• Task description
Each line from the one containing "Task: Apply Percent Style to selection" to the end of the entries below is to be set down exactly; the pictures are not.

━━━━━━━━━━

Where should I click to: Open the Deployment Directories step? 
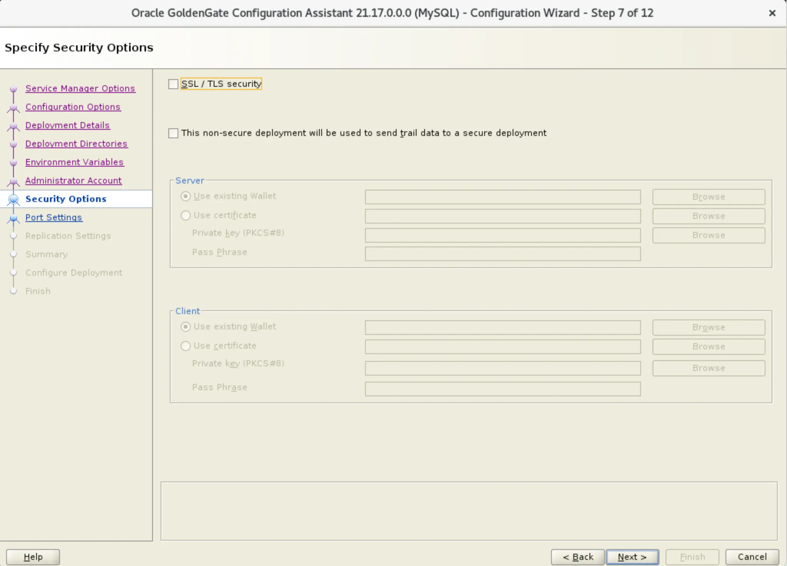pyautogui.click(x=76, y=144)
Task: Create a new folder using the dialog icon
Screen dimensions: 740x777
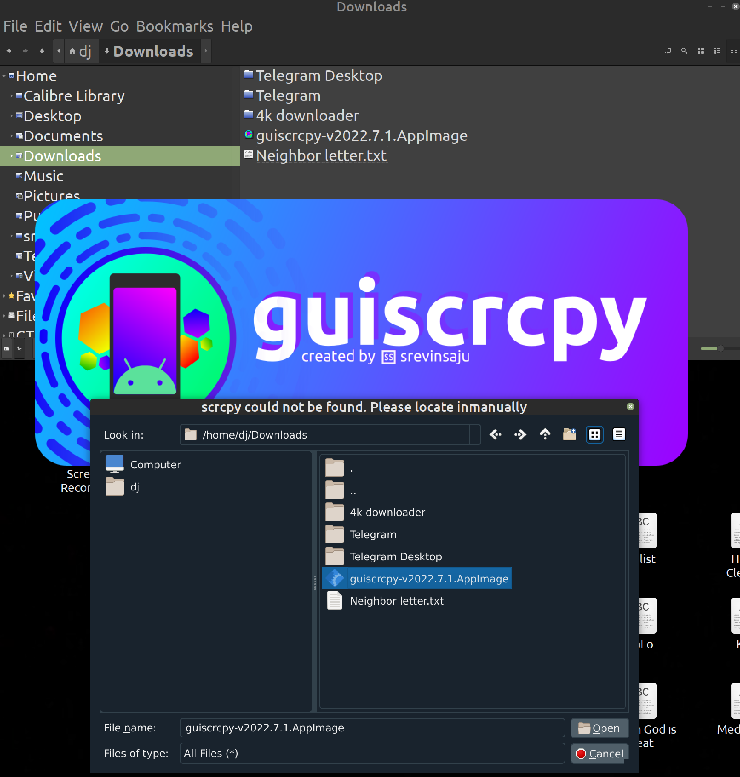Action: (x=569, y=434)
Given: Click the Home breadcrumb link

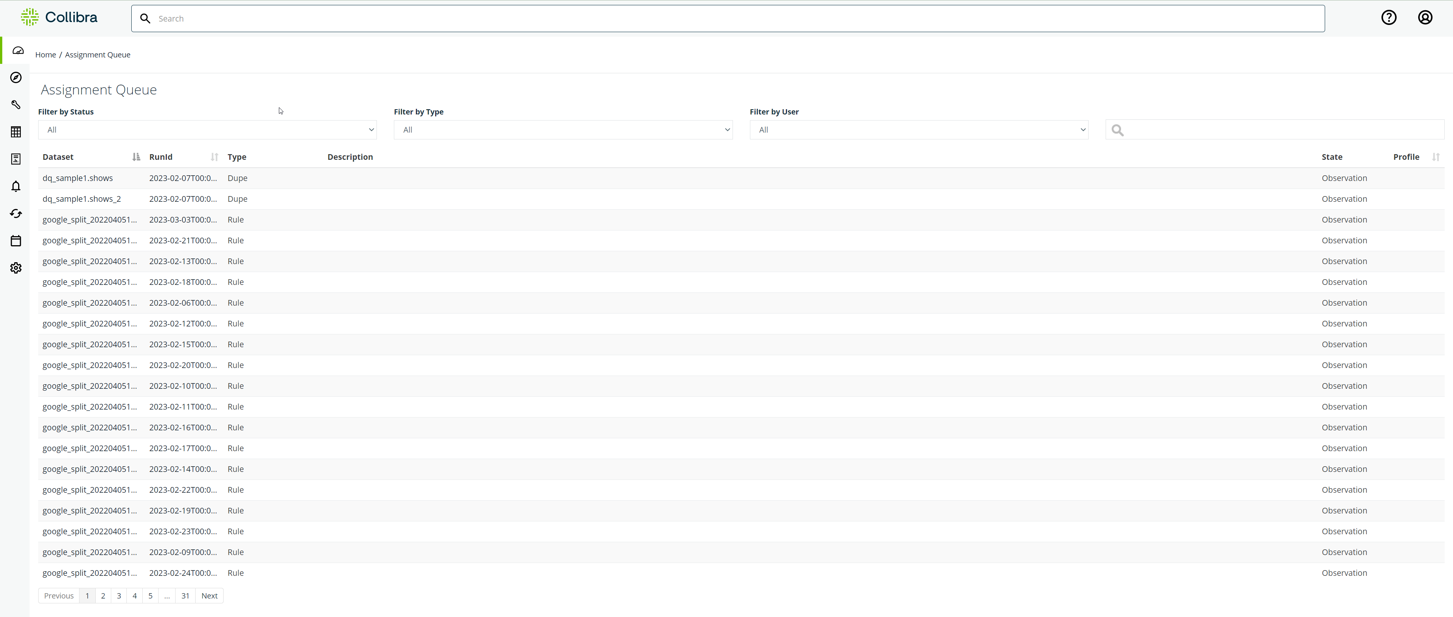Looking at the screenshot, I should pos(45,55).
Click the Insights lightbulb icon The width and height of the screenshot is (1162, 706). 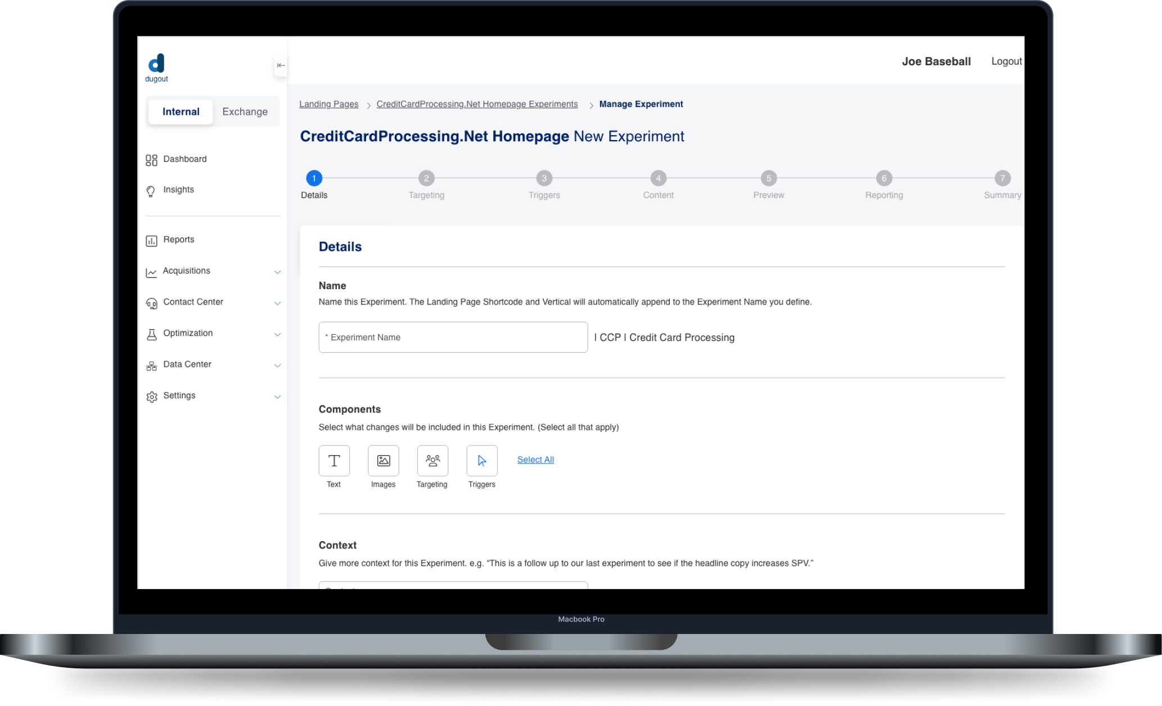tap(151, 191)
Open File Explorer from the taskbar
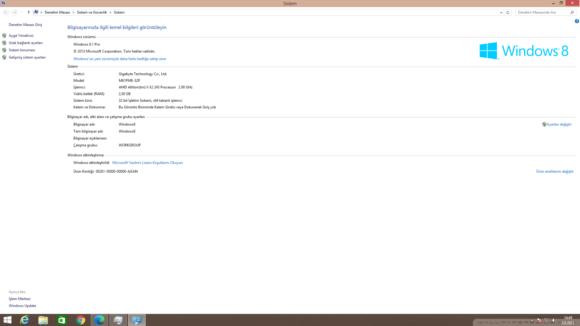This screenshot has height=326, width=580. pos(43,320)
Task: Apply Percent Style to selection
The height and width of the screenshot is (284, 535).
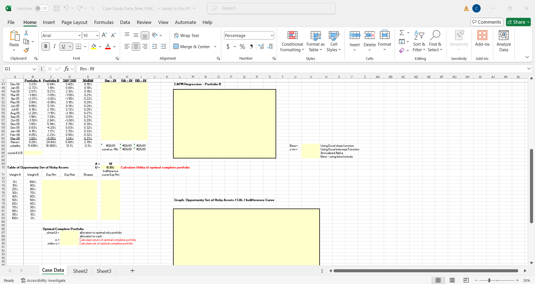Action: tap(242, 46)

━━━━━━━━━━

• Task output
Task: Apply Percent Style to selection
The height and width of the screenshot is (284, 535).
Action: tap(242, 46)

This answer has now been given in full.